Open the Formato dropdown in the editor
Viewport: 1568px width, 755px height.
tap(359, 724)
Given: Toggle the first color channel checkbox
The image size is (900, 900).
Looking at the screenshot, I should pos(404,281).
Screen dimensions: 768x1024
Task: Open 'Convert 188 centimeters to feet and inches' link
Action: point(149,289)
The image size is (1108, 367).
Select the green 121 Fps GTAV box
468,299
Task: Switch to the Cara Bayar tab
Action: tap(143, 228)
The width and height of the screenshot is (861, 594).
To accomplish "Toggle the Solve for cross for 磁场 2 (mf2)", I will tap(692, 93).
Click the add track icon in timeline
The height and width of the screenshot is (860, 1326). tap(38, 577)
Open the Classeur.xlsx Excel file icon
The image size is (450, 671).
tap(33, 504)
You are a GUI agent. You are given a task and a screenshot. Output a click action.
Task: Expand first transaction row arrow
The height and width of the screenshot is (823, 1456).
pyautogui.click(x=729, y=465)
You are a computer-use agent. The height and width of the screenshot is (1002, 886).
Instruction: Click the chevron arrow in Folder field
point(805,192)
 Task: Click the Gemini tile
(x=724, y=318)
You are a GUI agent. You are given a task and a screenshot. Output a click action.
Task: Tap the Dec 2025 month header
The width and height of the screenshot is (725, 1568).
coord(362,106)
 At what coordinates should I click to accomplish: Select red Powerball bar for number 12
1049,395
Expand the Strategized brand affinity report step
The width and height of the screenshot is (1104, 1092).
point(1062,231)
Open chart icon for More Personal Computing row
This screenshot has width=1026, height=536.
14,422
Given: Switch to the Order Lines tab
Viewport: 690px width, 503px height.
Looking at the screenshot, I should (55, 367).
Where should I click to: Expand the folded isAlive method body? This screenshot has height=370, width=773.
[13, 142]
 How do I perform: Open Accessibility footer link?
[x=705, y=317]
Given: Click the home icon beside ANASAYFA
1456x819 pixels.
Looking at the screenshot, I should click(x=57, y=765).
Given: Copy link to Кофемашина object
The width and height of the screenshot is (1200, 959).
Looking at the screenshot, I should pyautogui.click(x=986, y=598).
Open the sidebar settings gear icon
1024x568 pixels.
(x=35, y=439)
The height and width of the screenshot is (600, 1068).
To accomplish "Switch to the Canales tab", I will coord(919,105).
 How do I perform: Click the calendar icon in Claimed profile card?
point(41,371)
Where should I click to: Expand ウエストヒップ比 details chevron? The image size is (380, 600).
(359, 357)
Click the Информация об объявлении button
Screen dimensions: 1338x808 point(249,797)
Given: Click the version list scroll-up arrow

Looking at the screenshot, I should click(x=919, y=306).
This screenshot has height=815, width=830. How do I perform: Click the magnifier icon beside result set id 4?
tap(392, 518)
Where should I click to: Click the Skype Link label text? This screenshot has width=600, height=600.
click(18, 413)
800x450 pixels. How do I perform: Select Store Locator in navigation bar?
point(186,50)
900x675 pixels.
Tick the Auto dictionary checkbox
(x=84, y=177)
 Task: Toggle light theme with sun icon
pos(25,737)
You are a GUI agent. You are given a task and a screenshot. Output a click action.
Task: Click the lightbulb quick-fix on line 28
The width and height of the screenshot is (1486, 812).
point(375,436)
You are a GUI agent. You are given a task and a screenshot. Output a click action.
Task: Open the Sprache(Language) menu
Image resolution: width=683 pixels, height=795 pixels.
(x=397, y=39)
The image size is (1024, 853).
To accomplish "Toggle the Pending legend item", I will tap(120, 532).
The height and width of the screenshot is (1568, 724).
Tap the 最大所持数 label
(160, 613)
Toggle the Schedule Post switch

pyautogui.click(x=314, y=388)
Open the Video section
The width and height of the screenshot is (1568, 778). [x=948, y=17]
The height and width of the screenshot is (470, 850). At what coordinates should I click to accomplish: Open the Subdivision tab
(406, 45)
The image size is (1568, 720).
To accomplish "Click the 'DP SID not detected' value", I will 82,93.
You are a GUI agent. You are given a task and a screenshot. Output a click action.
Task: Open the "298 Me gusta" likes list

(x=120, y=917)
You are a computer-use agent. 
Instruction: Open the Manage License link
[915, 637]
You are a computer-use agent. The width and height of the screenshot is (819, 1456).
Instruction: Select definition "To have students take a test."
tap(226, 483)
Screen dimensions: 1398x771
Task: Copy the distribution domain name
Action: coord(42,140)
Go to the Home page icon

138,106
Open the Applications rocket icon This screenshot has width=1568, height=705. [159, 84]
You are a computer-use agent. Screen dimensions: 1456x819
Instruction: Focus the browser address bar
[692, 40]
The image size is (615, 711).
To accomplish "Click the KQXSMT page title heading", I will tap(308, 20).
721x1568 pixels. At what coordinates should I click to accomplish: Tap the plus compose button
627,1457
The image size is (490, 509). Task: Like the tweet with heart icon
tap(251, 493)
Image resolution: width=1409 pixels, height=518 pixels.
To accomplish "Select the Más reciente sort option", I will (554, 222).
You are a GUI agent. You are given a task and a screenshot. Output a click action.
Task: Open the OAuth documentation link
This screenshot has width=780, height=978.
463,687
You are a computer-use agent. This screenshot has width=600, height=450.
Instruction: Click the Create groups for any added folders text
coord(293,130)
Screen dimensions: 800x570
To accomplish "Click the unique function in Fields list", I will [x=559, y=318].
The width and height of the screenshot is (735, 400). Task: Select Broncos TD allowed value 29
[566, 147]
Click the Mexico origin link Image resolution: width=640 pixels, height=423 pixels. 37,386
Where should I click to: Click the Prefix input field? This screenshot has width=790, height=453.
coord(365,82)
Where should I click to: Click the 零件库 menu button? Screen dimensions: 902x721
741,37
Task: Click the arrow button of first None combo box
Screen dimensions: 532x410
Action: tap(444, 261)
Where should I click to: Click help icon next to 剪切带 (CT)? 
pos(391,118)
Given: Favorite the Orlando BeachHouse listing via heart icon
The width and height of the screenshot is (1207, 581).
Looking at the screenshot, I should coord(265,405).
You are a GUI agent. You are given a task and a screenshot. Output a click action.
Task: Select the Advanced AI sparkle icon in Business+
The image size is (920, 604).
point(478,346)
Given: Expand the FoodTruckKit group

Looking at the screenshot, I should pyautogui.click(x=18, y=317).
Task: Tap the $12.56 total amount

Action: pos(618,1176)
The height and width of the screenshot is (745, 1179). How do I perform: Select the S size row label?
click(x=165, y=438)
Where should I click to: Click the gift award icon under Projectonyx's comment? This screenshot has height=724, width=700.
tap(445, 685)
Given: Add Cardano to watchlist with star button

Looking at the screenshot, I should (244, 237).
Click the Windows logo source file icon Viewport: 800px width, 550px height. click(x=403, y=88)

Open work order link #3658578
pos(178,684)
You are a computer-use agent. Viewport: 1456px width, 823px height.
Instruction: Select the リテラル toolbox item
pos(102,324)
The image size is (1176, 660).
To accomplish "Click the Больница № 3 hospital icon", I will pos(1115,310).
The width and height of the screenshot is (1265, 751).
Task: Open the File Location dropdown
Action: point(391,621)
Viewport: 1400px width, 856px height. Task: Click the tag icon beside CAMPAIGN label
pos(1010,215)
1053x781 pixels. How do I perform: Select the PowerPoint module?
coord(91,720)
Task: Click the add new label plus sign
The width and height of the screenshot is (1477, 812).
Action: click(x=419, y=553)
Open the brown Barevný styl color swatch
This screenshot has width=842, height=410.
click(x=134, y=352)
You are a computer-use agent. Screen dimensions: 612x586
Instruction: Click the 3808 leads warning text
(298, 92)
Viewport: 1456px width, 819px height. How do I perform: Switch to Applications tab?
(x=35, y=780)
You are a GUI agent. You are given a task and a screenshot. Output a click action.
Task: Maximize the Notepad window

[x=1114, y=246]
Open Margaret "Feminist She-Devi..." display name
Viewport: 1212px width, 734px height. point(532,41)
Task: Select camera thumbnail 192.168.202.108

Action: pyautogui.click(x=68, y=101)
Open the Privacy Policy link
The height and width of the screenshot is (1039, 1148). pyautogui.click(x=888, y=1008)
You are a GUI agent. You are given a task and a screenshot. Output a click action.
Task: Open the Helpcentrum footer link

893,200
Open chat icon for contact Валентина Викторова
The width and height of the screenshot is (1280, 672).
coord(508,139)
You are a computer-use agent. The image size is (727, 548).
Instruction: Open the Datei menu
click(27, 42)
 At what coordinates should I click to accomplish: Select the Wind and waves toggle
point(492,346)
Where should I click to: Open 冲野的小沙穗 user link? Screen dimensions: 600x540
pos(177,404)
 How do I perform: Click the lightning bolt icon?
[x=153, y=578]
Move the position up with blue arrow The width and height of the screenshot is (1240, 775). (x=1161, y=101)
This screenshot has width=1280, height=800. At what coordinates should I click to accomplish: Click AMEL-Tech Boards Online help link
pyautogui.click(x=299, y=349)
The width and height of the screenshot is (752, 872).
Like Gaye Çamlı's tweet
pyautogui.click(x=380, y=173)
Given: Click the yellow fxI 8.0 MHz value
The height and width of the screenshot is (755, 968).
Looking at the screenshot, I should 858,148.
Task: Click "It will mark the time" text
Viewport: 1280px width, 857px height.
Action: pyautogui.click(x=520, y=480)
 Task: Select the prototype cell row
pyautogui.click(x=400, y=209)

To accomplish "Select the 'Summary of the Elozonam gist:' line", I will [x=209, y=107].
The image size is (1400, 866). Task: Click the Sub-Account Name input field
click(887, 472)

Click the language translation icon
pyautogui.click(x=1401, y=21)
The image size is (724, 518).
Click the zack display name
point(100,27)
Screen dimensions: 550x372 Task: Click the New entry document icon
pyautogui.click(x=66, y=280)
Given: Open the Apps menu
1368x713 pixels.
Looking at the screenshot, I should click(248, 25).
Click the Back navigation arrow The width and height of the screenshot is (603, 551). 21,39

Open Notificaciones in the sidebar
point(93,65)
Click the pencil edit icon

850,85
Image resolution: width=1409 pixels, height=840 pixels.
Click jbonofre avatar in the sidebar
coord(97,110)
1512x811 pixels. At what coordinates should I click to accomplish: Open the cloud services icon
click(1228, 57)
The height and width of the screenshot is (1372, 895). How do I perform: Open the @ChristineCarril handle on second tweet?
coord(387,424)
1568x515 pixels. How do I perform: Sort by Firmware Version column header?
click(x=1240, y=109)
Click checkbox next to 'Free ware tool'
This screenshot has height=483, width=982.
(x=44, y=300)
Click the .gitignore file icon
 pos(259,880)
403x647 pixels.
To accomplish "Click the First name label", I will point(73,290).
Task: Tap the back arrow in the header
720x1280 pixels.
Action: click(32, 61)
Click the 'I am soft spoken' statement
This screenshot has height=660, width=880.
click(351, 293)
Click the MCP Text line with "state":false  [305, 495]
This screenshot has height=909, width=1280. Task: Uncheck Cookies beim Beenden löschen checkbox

══════════

§ **EXERCISE AIM**:
Please reproduce exactly the lines in the listing above from the one containing "Click the .gitignore file icon" through the one containing "Click the 'I am soft spoken' statement", both included, and nothing more.

§ **SOLVED EXERCISE**:
Click the .gitignore file icon
 pos(259,880)
403x647 pixels.
To accomplish "Click the First name label", I will point(73,290).
Task: Tap the back arrow in the header
720x1280 pixels.
Action: click(32, 61)
Click the 'I am soft spoken' statement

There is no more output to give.